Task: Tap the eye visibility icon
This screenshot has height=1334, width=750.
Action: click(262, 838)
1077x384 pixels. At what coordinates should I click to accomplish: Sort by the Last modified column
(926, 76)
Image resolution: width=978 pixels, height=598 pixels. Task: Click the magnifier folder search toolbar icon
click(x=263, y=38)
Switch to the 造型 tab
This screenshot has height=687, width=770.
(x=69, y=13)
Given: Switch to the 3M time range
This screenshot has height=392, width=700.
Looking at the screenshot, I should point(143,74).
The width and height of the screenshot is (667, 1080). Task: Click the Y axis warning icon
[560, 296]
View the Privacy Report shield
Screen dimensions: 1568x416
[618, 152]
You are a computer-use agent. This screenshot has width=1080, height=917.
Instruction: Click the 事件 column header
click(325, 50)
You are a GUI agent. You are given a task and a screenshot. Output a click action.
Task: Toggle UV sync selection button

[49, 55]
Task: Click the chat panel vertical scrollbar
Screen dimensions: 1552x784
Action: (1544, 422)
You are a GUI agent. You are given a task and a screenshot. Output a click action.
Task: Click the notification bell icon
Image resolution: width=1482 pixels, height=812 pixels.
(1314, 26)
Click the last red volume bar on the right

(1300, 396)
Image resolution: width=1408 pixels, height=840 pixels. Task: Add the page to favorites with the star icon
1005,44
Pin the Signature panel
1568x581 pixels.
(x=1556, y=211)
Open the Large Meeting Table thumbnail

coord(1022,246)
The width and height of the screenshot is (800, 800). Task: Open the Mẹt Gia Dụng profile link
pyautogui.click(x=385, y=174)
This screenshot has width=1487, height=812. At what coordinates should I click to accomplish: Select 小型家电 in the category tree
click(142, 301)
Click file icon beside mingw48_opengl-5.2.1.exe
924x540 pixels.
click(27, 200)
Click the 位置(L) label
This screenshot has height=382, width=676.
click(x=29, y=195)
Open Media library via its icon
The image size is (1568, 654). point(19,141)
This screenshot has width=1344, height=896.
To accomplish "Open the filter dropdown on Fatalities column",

- **WHAT TO DO**: Take the data lines beginning with the line that contains "Open the Large Meeting Table thumbnail" and running through the line that contains "pyautogui.click(x=385, y=174)", and write them out again in full, requests included. Add 133 to every number in the answer coordinates and leave all other numbers as they are.

- **RESULT BELOW**:
Open the Large Meeting Table thumbnail

coord(1155,379)
The width and height of the screenshot is (800, 800). Task: Open the Mẹt Gia Dụng profile link
pyautogui.click(x=518, y=307)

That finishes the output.